There were those who knew how the boy was forced to live who held him accountable for every bruise the child ever had. They spoke of him as though he manipulated the boy for personal gain. How little they knew! And they could be told no more either. For if they told Harry too much, too soon, then Tom would also hear it. And, at the moment, Tom was the more experienced and ruthless. He was also the more sure he knew all the answers as well. He must stay sure of his knowledge, stay blind to the gaps in it, or the boy would fail.
Albus studied the crooked wreck of his hand, the one he'd dared use to touch the horacrux. No, the Wizarding world could not afford that. His time was coming to an end. The boy's must go forward. So he would not speak to rebut those who saw him as a viciously manipulative old man. Silence was a better shield for Harry than words would be. And he would die, leaving the boy to his future without his last crutch.
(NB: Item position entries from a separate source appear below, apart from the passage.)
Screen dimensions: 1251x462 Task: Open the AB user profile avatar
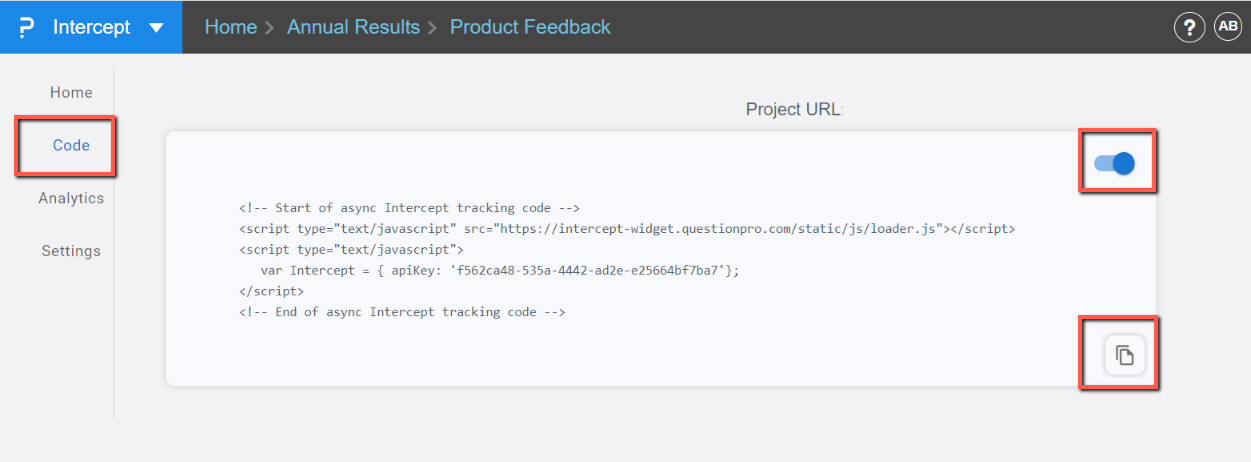pos(1227,27)
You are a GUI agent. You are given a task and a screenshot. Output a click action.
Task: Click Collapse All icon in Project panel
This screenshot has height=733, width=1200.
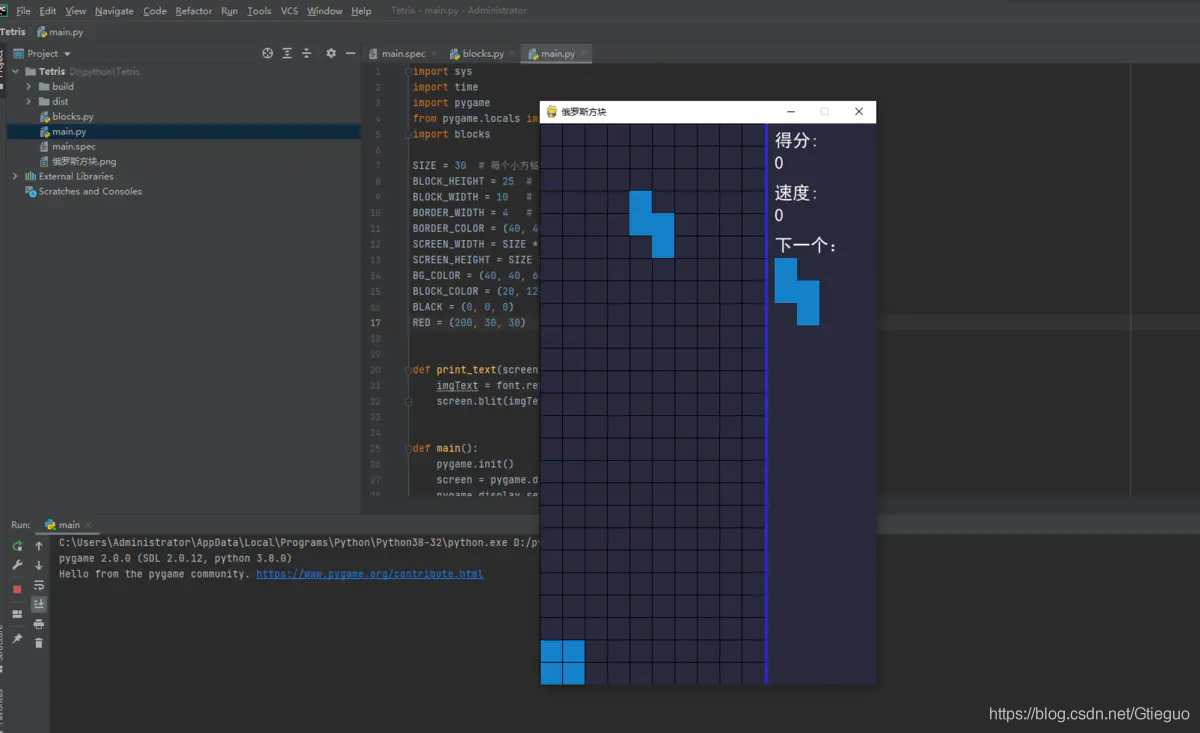(306, 53)
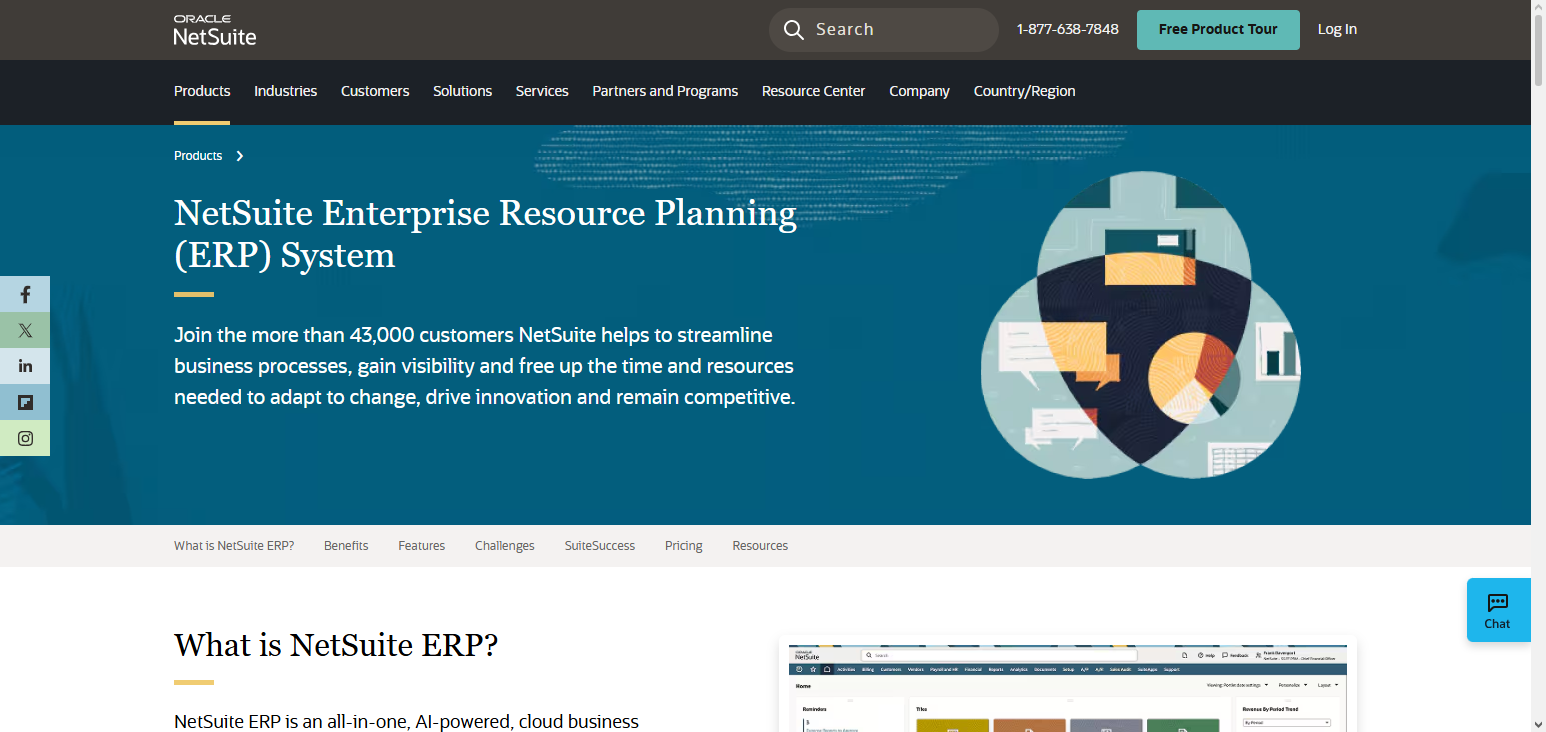
Task: Click the search magnifier icon
Action: click(x=793, y=29)
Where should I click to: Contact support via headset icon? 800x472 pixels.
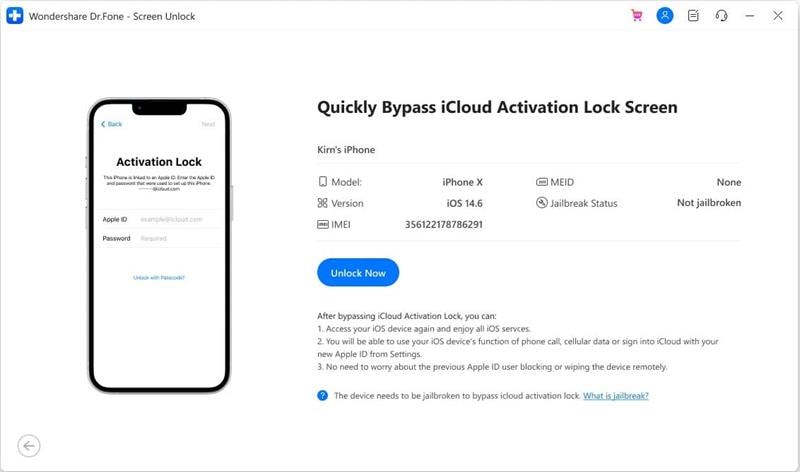click(721, 16)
Albus Dumbledore offered the room a startlingly cold smile. His presence had hidden what Harry could become from almost all. He rather thought there would be no few who would rejoice to hear of his death who would find themselves forced to reconsider shortly after their party ended. Harry Potter was potentially a far greater wizard than he had ever been. And once out from behind his shield, forced to complete his maturation without anyone else to fall back on, they would have to deal with him. Somehow, Albus didn't think they would.
Yes, poor Tom Riddle, that frightened, bedeviled, wildly jealous child turned horridly cruel adult, would be gone for real. Then the Wizarding world was going to have to live with Harry Potter. And Harry, triumphant hero though he would be was also very, very human. He would not make that easy for some of them. And he would never allow anyone to manipulate his life again. He could almost feel sorry for the Ministry of Magic, almost, but not quite.
Albus smiled gently. Someday, this would be Harry's office. He was sure the young man would wear it well.